Start of Records for this task
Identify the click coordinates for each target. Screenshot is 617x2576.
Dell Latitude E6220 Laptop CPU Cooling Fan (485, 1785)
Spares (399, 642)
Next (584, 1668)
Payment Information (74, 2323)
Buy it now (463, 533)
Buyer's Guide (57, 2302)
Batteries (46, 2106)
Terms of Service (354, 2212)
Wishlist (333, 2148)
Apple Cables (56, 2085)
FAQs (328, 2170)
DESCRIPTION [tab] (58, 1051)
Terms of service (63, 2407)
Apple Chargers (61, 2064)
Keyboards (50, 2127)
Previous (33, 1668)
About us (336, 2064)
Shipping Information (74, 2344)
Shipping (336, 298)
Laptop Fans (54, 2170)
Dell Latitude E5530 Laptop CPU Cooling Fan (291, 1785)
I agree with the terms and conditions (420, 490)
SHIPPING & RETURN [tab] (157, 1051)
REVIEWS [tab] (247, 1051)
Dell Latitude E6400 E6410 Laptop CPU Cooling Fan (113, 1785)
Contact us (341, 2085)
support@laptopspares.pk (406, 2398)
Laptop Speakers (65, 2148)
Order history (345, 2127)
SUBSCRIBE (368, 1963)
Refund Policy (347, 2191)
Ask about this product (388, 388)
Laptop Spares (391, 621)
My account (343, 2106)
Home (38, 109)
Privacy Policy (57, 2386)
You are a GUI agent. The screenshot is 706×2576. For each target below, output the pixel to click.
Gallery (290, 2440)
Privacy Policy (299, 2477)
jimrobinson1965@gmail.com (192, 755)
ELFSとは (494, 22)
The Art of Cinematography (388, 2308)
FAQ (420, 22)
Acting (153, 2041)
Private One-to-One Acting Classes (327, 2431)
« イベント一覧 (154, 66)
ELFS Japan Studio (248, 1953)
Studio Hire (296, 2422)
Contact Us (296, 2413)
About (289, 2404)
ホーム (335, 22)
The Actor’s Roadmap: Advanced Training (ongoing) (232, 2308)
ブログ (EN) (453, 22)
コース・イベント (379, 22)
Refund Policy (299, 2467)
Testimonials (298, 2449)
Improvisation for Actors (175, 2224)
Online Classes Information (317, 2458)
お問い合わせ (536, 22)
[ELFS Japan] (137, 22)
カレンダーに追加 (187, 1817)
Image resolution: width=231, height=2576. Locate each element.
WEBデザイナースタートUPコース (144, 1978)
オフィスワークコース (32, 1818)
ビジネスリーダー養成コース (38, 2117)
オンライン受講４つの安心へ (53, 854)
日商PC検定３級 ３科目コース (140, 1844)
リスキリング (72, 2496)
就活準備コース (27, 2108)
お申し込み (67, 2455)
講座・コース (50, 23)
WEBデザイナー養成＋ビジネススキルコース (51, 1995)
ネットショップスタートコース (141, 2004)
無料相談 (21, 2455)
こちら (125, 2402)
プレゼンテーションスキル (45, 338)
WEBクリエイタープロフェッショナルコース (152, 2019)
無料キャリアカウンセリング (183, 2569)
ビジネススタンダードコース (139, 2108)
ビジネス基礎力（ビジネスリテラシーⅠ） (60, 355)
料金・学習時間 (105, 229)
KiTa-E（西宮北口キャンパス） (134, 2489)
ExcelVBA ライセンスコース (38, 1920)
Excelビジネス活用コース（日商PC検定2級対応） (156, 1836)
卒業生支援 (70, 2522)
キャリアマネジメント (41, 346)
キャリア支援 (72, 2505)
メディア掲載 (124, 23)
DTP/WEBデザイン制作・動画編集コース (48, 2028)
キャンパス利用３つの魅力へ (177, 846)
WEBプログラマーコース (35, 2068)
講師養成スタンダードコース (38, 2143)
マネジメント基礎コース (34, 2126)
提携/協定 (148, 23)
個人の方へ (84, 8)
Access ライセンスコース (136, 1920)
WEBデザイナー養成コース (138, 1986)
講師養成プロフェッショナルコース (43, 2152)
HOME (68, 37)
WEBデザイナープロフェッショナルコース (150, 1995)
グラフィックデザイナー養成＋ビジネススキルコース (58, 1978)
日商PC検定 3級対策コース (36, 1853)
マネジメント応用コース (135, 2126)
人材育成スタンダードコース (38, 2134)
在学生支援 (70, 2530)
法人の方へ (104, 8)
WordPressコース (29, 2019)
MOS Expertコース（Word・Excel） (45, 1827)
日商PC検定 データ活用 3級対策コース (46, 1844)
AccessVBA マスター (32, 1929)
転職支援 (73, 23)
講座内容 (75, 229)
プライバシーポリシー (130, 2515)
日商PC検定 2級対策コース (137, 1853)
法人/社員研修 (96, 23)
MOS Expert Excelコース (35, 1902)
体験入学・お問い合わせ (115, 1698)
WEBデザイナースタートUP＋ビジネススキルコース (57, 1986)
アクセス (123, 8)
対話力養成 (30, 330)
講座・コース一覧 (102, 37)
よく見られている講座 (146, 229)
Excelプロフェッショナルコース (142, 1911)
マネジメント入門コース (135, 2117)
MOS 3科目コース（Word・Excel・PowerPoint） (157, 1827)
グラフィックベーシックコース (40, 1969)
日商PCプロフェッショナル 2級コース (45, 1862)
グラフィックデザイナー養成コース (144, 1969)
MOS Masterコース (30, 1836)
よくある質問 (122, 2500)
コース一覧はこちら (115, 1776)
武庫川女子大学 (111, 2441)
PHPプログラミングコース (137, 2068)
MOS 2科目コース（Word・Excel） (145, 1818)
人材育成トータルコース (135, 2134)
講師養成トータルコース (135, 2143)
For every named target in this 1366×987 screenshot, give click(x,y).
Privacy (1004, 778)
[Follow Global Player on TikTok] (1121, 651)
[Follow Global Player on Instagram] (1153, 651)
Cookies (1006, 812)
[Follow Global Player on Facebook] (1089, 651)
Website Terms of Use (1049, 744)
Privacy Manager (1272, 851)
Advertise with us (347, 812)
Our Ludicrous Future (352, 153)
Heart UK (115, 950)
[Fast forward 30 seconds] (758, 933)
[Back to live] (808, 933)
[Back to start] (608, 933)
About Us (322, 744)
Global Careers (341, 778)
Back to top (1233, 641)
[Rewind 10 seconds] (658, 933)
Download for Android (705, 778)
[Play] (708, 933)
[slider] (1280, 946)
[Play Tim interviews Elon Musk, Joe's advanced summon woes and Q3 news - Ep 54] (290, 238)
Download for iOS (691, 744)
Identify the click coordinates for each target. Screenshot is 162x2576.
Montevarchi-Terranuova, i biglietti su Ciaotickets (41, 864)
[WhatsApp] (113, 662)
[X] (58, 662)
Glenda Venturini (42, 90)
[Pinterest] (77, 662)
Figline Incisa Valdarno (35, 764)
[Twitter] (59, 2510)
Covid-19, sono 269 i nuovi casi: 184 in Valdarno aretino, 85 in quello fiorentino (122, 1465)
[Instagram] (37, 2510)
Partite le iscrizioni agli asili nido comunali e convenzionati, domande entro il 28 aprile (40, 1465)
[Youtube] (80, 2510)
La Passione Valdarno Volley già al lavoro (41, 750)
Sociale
End of Records for this task
What you are asked to do:
Your task is to repeat every entry exactly.

Solution:
Identify the click coordinates for each target. Screenshot is 617x2576.
Dell Latitude E6220 Laptop CPU Cooling Fan (485, 1785)
Spares (399, 642)
Next (584, 1668)
Payment Information (74, 2323)
Buy it now (463, 533)
Buyer's Guide (57, 2302)
Batteries (46, 2106)
Terms of Service (354, 2212)
Wishlist (333, 2148)
Apple Cables (56, 2085)
FAQs (328, 2170)
DESCRIPTION [tab] (58, 1051)
Terms of service (63, 2407)
Apple Chargers (61, 2064)
Keyboards (50, 2127)
Previous (33, 1668)
About us (336, 2064)
Shipping Information (74, 2344)
Shipping (336, 298)
Laptop Fans (54, 2170)
Dell Latitude E5530 Laptop CPU Cooling Fan (291, 1785)
I agree with the terms and conditions (420, 490)
SHIPPING & RETURN [tab] (157, 1051)
REVIEWS [tab] (247, 1051)
Dell Latitude E6400 E6410 Laptop CPU Cooling Fan (113, 1785)
Contact us (341, 2085)
support@laptopspares.pk (406, 2398)
Laptop Speakers (65, 2148)
Order history (345, 2127)
SUBSCRIBE (368, 1963)
Refund Policy (347, 2191)
Ask about this product (388, 388)
Laptop Spares (391, 621)
My account (343, 2106)
Home (38, 109)
Privacy Policy (57, 2386)
You are a GUI agent. The screenshot is 706×2576. For each target below, output the pixel to click.
Gallery (290, 2440)
Privacy Policy (299, 2477)
jimrobinson1965@gmail.com (192, 755)
ELFSとは (494, 22)
The Art of Cinematography (388, 2308)
FAQ (420, 22)
Acting (153, 2041)
Private One-to-One Acting Classes (327, 2431)
« イベント一覧 (154, 66)
ELFS Japan Studio (248, 1953)
Studio Hire (296, 2422)
Contact Us (296, 2413)
About (289, 2404)
ホーム (335, 22)
The Actor’s Roadmap: Advanced Training (ongoing) (232, 2308)
ブログ (EN) (453, 22)
コース・イベント (379, 22)
Refund Policy (299, 2467)
Testimonials (298, 2449)
Improvisation for Actors (175, 2224)
Online Classes Information (317, 2458)
お問い合わせ (536, 22)
[ELFS Japan] (137, 22)
カレンダーに追加 (187, 1817)
Image resolution: width=231, height=2576. Locate each element.
WEBデザイナースタートUPコース (144, 1978)
オフィスワークコース (32, 1818)
ビジネスリーダー養成コース (38, 2117)
オンライン受講４つの安心へ (53, 854)
日商PC検定３級 ３科目コース (140, 1844)
リスキリング (72, 2496)
就活準備コース (27, 2108)
お申し込み (67, 2455)
講座・コース (50, 23)
WEBデザイナー養成＋ビジネススキルコース (51, 1995)
ネットショップスタートコース (141, 2004)
無料相談 (21, 2455)
こちら (125, 2402)
プレゼンテーションスキル (45, 338)
WEBクリエイタープロフェッショナルコース (152, 2019)
無料キャリアカウンセリング (183, 2569)
ビジネススタンダードコース (139, 2108)
ビジネス基礎力（ビジネスリテラシーⅠ） (60, 355)
料金・学習時間 (105, 229)
KiTa-E（西宮北口キャンパス） (134, 2489)
ExcelVBA ライセンスコース (38, 1920)
Excelビジネス活用コース（日商PC検定2級対応） (156, 1836)
卒業生支援 (70, 2522)
キャリアマネジメント (41, 346)
キャリア支援 (72, 2505)
メディア掲載 (124, 23)
DTP/WEBデザイン制作・動画編集コース (48, 2028)
キャンパス利用３つの魅力へ (177, 846)
WEBプログラマーコース (35, 2068)
講師養成スタンダードコース (38, 2143)
マネジメント基礎コース (34, 2126)
提携/協定 (148, 23)
個人の方へ (84, 8)
Access ライセンスコース (136, 1920)
WEBデザイナー養成コース (138, 1986)
講師養成プロフェッショナルコース (43, 2152)
HOME (68, 37)
WEBデザイナープロフェッショナルコース (150, 1995)
グラフィックデザイナー養成＋ビジネススキルコース (58, 1978)
日商PC検定 3級対策コース (36, 1853)
マネジメント応用コース (135, 2126)
人材育成スタンダードコース (38, 2134)
在学生支援 (70, 2530)
法人の方へ (104, 8)
WordPressコース (29, 2019)
MOS Expertコース（Word・Excel） (45, 1827)
日商PC検定 データ活用 3級対策コース (46, 1844)
AccessVBA マスター (32, 1929)
転職支援 (73, 23)
講座内容 (75, 229)
プライバシーポリシー (130, 2515)
日商PC検定 2級対策コース (137, 1853)
法人/社員研修 (96, 23)
MOS Expert Excelコース (35, 1902)
体験入学・お問い合わせ (115, 1698)
WEBデザイナースタートUP＋ビジネススキルコース (57, 1986)
アクセス (123, 8)
対話力養成 (30, 330)
講座・コース一覧 (102, 37)
よく見られている講座 (146, 229)
Excelプロフェッショナルコース (142, 1911)
マネジメント入門コース (135, 2117)
MOS 3科目コース（Word・Excel・PowerPoint） (157, 1827)
グラフィックベーシックコース (40, 1969)
日商PCプロフェッショナル 2級コース (45, 1862)
グラフィックデザイナー養成コース (144, 1969)
MOS Masterコース (30, 1836)
よくある質問 (122, 2500)
コース一覧はこちら (115, 1776)
武庫川女子大学 (111, 2441)
PHPプログラミングコース (137, 2068)
MOS 2科目コース（Word・Excel） (145, 1818)
人材育成トータルコース (135, 2134)
講師養成トータルコース (135, 2143)
For every named target in this 1366×987 screenshot, give click(x,y).
Privacy (1004, 778)
[Follow Global Player on TikTok] (1121, 651)
[Follow Global Player on Instagram] (1153, 651)
Cookies (1006, 812)
[Follow Global Player on Facebook] (1089, 651)
Website Terms of Use (1049, 744)
Privacy Manager (1272, 851)
Advertise with us (347, 812)
Our Ludicrous Future (352, 153)
Heart UK (115, 950)
[Fast forward 30 seconds] (758, 933)
[Back to live] (808, 933)
[Back to start] (608, 933)
About Us (322, 744)
Global Careers (341, 778)
Back to top (1233, 641)
[Rewind 10 seconds] (658, 933)
Download for Android (705, 778)
[Play] (708, 933)
[slider] (1280, 946)
[Play Tim interviews Elon Musk, Joe's advanced summon woes and Q3 news - Ep 54] (290, 238)
Download for iOS (691, 744)
Identify the click coordinates for each target. Screenshot is 162x2576.
Montevarchi-Terranuova, i biglietti su Ciaotickets (41, 864)
[WhatsApp] (113, 662)
[X] (58, 662)
Glenda Venturini (42, 90)
[Pinterest] (77, 662)
Figline Incisa Valdarno (35, 764)
[Twitter] (59, 2510)
Covid-19, sono 269 i nuovi casi: 184 in Valdarno aretino, 85 in quello fiorentino (122, 1465)
[Instagram] (37, 2510)
Partite le iscrizioni agli asili nido comunali e convenzionati, domande entro il 28 aprile (40, 1465)
[Youtube] (80, 2510)
La Passione Valdarno Volley già al lavoro (41, 750)
Sociale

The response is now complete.